Task material:
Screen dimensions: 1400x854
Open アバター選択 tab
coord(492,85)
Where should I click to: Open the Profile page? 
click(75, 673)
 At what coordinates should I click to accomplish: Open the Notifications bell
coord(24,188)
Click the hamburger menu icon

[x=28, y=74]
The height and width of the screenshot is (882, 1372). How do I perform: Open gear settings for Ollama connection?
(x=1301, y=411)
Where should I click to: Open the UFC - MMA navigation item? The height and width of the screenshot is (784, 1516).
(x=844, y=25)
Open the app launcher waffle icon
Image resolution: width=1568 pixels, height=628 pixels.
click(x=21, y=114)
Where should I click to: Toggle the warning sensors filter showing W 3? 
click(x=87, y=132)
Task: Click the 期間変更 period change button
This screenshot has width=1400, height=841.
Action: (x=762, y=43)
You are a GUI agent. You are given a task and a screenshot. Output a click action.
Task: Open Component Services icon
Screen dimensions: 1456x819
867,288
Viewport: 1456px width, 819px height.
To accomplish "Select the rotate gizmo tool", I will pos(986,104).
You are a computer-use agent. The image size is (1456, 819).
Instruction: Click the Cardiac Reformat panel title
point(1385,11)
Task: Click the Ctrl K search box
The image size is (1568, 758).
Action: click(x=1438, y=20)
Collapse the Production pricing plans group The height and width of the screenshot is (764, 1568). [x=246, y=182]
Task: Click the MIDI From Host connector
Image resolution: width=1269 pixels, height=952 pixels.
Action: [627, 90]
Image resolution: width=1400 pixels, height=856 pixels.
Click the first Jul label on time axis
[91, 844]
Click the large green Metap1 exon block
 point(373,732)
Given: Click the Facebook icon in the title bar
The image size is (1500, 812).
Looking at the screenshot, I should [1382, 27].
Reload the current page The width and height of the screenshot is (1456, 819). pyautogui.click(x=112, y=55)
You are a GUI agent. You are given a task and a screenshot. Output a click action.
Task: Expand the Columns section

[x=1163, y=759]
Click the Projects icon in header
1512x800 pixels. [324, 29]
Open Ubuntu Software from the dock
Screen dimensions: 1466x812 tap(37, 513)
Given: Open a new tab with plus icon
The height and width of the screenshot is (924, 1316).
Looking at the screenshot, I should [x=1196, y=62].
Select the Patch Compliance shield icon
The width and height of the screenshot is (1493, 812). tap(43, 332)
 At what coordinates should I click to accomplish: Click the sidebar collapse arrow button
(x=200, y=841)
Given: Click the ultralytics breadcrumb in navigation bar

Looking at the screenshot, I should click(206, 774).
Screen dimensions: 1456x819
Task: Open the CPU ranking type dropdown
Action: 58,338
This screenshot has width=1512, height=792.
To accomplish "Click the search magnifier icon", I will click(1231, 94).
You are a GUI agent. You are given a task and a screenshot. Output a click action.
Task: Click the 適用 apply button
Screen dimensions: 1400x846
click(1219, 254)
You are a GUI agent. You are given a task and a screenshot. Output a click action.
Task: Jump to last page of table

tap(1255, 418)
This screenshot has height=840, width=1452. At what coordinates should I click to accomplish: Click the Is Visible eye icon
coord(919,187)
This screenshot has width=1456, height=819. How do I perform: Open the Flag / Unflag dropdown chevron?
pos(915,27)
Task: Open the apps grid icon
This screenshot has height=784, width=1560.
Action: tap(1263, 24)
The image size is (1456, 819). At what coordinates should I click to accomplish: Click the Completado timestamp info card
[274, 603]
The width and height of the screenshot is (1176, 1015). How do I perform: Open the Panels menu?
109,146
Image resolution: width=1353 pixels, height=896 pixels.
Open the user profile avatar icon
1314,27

Task requirements: The answer is the full data, repeated exactly as shown.

Task response:
Screen dimensions: 1400x854
Open アバター選択 tab
coord(492,85)
Where should I click to: Open the Profile page? 
click(75, 673)
 At what coordinates should I click to accomplish: Open the Notifications bell
coord(24,188)
Click the hamburger menu icon

[x=28, y=74]
The height and width of the screenshot is (882, 1372). How do I perform: Open gear settings for Ollama connection?
(x=1301, y=411)
Where should I click to: Open the UFC - MMA navigation item? The height and width of the screenshot is (784, 1516).
(x=844, y=25)
Open the app launcher waffle icon
Image resolution: width=1568 pixels, height=628 pixels.
click(x=21, y=114)
Where should I click to: Toggle the warning sensors filter showing W 3? 
click(x=87, y=132)
Task: Click the 期間変更 period change button
This screenshot has width=1400, height=841.
Action: (x=762, y=43)
You are a GUI agent. You are given a task and a screenshot. Output a click action.
Task: Open Component Services icon
Screen dimensions: 1456x819
867,288
Viewport: 1456px width, 819px height.
To accomplish "Select the rotate gizmo tool", I will pos(986,104).
You are a computer-use agent. The image size is (1456, 819).
Instruction: Click the Cardiac Reformat panel title
point(1385,11)
Task: Click the Ctrl K search box
The image size is (1568, 758).
Action: click(x=1438, y=20)
Collapse the Production pricing plans group The height and width of the screenshot is (764, 1568). [x=246, y=182]
Task: Click the MIDI From Host connector
Image resolution: width=1269 pixels, height=952 pixels.
Action: [627, 90]
Image resolution: width=1400 pixels, height=856 pixels.
Click the first Jul label on time axis
[91, 844]
Click the large green Metap1 exon block
 point(373,732)
Given: Click the Facebook icon in the title bar
The image size is (1500, 812).
Looking at the screenshot, I should [1382, 27].
Reload the current page The width and height of the screenshot is (1456, 819). pyautogui.click(x=112, y=55)
You are a GUI agent. You are given a task and a screenshot. Output a click action.
Task: Expand the Columns section

[x=1163, y=759]
Click the Projects icon in header
1512x800 pixels. [324, 29]
Open Ubuntu Software from the dock
Screen dimensions: 1466x812 tap(37, 513)
Given: Open a new tab with plus icon
The height and width of the screenshot is (924, 1316).
Looking at the screenshot, I should [x=1196, y=62].
Select the Patch Compliance shield icon
The width and height of the screenshot is (1493, 812). tap(43, 332)
 At what coordinates should I click to accomplish: Click the sidebar collapse arrow button
(x=200, y=841)
Given: Click the ultralytics breadcrumb in navigation bar

Looking at the screenshot, I should click(206, 774).
Screen dimensions: 1456x819
Task: Open the CPU ranking type dropdown
Action: 58,338
This screenshot has width=1512, height=792.
To accomplish "Click the search magnifier icon", I will click(1231, 94).
You are a GUI agent. You are given a task and a screenshot. Output a click action.
Task: Click the 適用 apply button
Screen dimensions: 1400x846
click(1219, 254)
You are a GUI agent. You are given a task and a screenshot. Output a click action.
Task: Jump to last page of table

tap(1255, 418)
This screenshot has height=840, width=1452. At what coordinates should I click to accomplish: Click the Is Visible eye icon
coord(919,187)
This screenshot has width=1456, height=819. How do I perform: Open the Flag / Unflag dropdown chevron?
pos(915,27)
Task: Open the apps grid icon
This screenshot has height=784, width=1560.
Action: tap(1263, 24)
The image size is (1456, 819). At what coordinates should I click to accomplish: Click the Completado timestamp info card
[274, 603]
The width and height of the screenshot is (1176, 1015). How do I perform: Open the Panels menu?
109,146
Image resolution: width=1353 pixels, height=896 pixels.
Open the user profile avatar icon
1314,27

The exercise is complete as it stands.